In einer Weiterbildung der Erfindung wird die fahrphysikalische Grenze für ein mögliches
Ausweichen vor dem Hindernis und damit die Auslösung der Notbremsfunktion für vom
Fahrer vornehmbare separate Brems- oder Lenkbewegungen sowie Kombinationen hiervon
bestimmt. Der Fahrer kann unterschiedlich auf eine sich abzeichnende Kollisionssituation
dadurch reagieren, daß er entweder nur bremst oder nur lenkt, um dem Hindernis
auszuweichen. Darüber hinaus kann er, wie dies auch in Sicherheitstrainings unterrichtet
wird, durch verschiedene sinnvolle Kombinationen von Lenk- und Bremsaktionen dem
Hindernis ausweichen, die zu ganz unterschiedlichem Fahrzeugverhalten und damit
Fahrresultaten beim Ausweichen führen können. Vorteilhafterweise wird der
Auslösezeitpunkt für die erfindungsgemäße automatische Notbremsfunktion durch
Auswertung von einigen oder allen derartigen Ausweichstrategien bestimmt, um eine
Notbremsung erst dann hervorzurufen, wenn keine der denkbaren Ausweichstrategien mehr
zum Erfolg führen kann.
In einer Weiterbildung des erfindungsgemäßen Verfahrens wird zur Vermeidung einer
Kollision mit dem Hindernis allein durch Bremsen der Auslösezeitpunkt für die Notbremsung,
ab dem fahrphysikalisch eine Kollision nicht mehr zu umgehen ist, dadurch bestimmt, daß im
Auslösezeitpunkt der notwendige Anhalteweg gerade größer ist als der Abstand mischen
Hindernis und Fahrzeug im wesentlichen in Bewegungsrichtung. Dieser Zeitpunkt läßt sich
anhand von dem Fachmann vertrauten physikalen Größen zur Bestimmung des
Anhalteweges berechnen und muß hier nicht weiter erläutert werden. Dieser Anhalteweg
muß dann allein mit der von der Erfassungseinrichtung festgestellten Entfernung zum
Hindernis vergleichen werden.
In einer anderen Weiterbildung des erfindungsgemäßen Verfahrens mit einem Umgehen des
Hindernisses allein durch Lenkbewegungen bestimmt sich der Zeitpunkt, ab dem
fahrphysikalisch eine Kollision nicht mehr zu umgehen ist, dadurch, daß bei dem durch die
am Fahrzeug angeordneten Sensoren gemessenen Bewegungszustand des Fahrzeuges der
erforderliche Ausweichradius zum Umgehen des Hindernisses kleiner als ein sich aus dem
Bewegungszustand der Fahrzeuges errechnender Ausweichradius ist.
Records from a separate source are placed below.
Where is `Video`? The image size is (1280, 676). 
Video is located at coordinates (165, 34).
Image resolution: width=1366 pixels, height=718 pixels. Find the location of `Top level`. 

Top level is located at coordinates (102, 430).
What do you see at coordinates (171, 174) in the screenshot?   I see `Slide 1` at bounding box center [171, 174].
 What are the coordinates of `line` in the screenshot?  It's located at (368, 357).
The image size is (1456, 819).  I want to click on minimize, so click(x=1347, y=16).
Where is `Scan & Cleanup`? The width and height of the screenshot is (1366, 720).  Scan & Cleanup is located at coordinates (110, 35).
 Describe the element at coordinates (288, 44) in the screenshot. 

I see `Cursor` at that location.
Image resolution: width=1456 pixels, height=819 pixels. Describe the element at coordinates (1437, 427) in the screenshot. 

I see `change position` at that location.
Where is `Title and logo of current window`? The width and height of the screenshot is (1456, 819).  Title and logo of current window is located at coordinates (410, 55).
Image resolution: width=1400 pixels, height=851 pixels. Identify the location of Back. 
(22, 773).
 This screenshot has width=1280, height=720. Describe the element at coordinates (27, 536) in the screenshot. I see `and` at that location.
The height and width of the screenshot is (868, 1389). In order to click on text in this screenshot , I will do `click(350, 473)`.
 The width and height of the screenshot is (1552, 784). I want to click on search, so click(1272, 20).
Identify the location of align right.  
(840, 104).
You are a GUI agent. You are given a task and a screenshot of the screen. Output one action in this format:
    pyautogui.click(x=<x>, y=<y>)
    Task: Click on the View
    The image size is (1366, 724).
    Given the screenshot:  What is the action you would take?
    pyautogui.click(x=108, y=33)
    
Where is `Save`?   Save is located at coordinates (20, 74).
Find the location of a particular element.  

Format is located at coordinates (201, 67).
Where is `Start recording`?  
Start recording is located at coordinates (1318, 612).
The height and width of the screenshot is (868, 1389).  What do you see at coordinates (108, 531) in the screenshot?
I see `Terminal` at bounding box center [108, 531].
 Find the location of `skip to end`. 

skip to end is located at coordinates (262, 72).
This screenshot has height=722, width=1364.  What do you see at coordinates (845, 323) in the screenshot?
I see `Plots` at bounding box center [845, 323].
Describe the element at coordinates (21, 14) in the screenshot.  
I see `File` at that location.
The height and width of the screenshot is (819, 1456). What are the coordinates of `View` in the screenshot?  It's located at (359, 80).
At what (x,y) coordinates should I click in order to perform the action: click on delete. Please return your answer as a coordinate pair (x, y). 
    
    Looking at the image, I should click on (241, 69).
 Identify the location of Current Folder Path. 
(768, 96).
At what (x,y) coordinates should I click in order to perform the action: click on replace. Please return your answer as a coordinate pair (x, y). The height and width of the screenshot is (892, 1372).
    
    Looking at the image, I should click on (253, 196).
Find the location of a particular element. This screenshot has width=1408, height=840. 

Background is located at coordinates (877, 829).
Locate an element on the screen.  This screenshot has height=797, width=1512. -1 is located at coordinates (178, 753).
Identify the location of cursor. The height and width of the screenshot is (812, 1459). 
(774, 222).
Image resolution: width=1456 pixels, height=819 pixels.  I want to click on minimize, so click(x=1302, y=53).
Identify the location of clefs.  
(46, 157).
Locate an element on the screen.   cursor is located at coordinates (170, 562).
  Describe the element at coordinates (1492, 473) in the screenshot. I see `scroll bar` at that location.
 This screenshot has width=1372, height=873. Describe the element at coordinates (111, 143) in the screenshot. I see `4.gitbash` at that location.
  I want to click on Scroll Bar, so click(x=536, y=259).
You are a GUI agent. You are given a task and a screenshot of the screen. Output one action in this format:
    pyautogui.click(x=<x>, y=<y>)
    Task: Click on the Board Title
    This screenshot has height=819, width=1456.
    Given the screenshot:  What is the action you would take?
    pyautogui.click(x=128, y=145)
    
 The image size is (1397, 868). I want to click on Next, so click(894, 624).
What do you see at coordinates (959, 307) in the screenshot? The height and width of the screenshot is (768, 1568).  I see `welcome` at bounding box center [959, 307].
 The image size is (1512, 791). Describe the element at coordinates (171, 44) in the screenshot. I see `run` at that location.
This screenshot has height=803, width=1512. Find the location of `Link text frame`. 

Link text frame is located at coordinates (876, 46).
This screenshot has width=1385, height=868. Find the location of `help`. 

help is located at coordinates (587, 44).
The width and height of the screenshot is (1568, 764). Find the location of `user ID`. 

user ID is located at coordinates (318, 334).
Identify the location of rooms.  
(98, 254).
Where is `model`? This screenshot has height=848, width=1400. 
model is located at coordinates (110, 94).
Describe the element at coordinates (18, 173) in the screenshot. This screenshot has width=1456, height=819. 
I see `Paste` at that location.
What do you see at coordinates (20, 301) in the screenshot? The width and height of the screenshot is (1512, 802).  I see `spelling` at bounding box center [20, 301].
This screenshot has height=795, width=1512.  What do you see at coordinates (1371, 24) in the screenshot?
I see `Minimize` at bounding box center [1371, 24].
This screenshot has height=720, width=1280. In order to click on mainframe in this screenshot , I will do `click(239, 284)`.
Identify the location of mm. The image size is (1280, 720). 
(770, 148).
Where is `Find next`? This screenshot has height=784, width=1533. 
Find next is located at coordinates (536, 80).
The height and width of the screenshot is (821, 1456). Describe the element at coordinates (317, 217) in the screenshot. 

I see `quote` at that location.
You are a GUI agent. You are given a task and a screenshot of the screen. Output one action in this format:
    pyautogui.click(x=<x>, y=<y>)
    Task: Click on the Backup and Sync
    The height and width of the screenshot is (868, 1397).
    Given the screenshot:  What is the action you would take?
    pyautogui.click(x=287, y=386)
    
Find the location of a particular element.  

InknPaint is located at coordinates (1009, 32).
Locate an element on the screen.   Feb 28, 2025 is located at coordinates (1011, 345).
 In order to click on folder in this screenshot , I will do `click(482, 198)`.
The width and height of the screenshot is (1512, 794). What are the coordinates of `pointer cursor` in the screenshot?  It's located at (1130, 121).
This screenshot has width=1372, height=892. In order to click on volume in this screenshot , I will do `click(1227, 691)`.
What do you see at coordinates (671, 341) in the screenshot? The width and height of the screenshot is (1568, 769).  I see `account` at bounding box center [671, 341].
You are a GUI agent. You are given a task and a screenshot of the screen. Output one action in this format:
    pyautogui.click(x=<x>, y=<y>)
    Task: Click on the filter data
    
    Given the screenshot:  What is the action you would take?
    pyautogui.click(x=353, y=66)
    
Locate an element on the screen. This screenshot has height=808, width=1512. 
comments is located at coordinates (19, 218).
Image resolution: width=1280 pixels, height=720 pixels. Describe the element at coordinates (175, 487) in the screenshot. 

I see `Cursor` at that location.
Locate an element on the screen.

Hierbei wird
vorteilhafterweise die Berechnung des Ausweichradius' in jeder Fahrsituation anhand des
Kamm'schen Kreises vorgenommen, einer dem Fachmann vertrauten und daher hier nicht
weiter erläuterten Berechnungsmethode.
Besonders vorteilhaft ist es, in die Berechnung des Fahrzeugzustandes aufgrund der am
Fahrzeug angeordneten Sensoren und der von ihnen ermittelten Werte auch den laufend
ermittelten Kraftbeiwert bzgl. der Kraftübertragung zwischen Reifen des Fahrzeuges und der
Fahrbahn einzubeziehen, wodurch auch eine Änderung der Reibungsverhältnisse während
der Bewegung des Fahrzeuges berücksichtigt wird und zur Verbesserung des
Notbremsverhaltens bzw. des Auslösezeitpunktes beitragen kann. Auch kann hierdurch
durch gezielte Beeinflussung der Verzögerungswerte eine maximal mögliche
Geschwindigkeitsreduzierung in Abhängigkeit vom Straßenzustand erfolgen.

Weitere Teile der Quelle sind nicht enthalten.